## ACTIVITY
Everything from the line with "The image size is (819, 1456)." down to the last line of the material below must be written out exactly. Leave out all other lines.

## INPUT
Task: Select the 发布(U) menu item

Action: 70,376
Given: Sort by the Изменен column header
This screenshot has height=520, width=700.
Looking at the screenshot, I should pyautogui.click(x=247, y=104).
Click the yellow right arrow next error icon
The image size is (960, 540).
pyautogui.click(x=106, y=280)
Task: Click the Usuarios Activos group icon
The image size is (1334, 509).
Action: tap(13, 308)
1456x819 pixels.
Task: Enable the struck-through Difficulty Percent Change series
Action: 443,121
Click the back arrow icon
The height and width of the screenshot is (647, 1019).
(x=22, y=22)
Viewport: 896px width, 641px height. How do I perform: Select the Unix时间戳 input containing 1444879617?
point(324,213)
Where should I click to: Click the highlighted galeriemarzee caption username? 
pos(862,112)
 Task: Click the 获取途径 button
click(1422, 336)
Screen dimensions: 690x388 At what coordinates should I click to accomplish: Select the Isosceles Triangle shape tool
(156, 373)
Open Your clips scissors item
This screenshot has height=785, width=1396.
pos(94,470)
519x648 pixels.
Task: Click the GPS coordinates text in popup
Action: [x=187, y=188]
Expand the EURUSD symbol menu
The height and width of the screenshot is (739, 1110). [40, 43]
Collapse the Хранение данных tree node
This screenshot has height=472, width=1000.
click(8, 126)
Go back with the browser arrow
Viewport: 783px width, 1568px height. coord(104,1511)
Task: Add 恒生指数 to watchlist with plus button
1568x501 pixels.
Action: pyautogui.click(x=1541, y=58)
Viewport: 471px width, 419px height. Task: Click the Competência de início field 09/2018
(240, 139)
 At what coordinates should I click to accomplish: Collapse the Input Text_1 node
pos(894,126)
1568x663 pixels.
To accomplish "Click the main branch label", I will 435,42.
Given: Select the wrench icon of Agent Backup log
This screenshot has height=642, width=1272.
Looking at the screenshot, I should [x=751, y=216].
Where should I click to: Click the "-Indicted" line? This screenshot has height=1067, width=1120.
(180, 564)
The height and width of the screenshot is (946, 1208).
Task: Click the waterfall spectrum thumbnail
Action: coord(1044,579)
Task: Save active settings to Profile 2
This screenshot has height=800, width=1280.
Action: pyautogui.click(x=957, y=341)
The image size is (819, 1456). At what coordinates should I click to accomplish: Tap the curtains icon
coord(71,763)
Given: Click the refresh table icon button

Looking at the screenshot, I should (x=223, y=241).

## SOLUTION TO THIS PROBLEM
The image size is (819, 1456). At what coordinates should I click to accomplish: Tap the curtains icon
coord(71,763)
Given: Click the refresh table icon button

Looking at the screenshot, I should (x=223, y=241).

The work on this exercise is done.